TASKS TO PERFORM:
a: From the review, list every Windows edition that the utility can migrate.
b: Repeat the review word for word, starting at "Support costs after" and ending at "a single problem.".

EXTRACT:
Support costs after 60 days; doesn't work with USB cables; one test migration trashed the source XP PC.

The Bottom Line

PC Upgrade Commander costs the same as Aloha Bob, and when it works, does just as thorough a job. But we like Bob better; it's slightly easier to use and, unlike Commander, didn't give us a single problem.

Like competitors, such as Aloha Bob, Upgrade Commander uses a wizard-style approach that shows you several screens--they vary depending on whether you're sitting at the source or the target PC--then automates the really hard work.

Disk migration
The utility migrates Windows 95, 98, Me, NT, 2000, or XP, but with the usual caveat: only to the same or a later edition of Windows. You can migrate from a Me machine to a new XP box, but not in the reverse direction. That's OK, since it's rare that anyone wants to downgrade to an older computer.

Upgrade Commander takes the everything-and-the-kitchen-sink approach to digital migrations. Like Aloha Bob and pc2pc, it moves settings, document files, and the actual applications from one machine to another. As a result, Upgrade Commander suffers from the same problems: there's no way to not migrate something, say an application that you don't want on the new PC, unless you delete it from the old PC before you begin the migration.

Upgrade Commander boasts one edge over the competition, though: its ability to make the migration using removable drive disks, such as Zip and Jaz. (It also transfers data via parallel cable, a LAN configured for the TCP/IP protocol, or any network, no matter what the protocol, with a shared drive accessible by both PCs.) This file-transfer route is awkward--we needed six Zip disks to pack up the contents of a puny laptop drive--but it's one way to migrate when you can't get your machines together. Aloha Bob doesn't have a similar tool.

INFORMATION PROVIDED:
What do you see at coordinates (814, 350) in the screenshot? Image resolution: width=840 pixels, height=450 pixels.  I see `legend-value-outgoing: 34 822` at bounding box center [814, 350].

ANSWERS FOR THIS EXERCISE:
a: Windows 95, Windows 98, Windows Me, Windows NT, Windows 2000, Windows XP

b:
Support costs after 60 days; doesn't work with USB cables; one test migration trashed the source XP PC.

The Bottom Line

PC Upgrade Commander costs the same as Aloha Bob, and when it works, does just as thorough a job. But we like Bob better; it's slightly easier to use and, unlike Commander, didn't give us a single problem.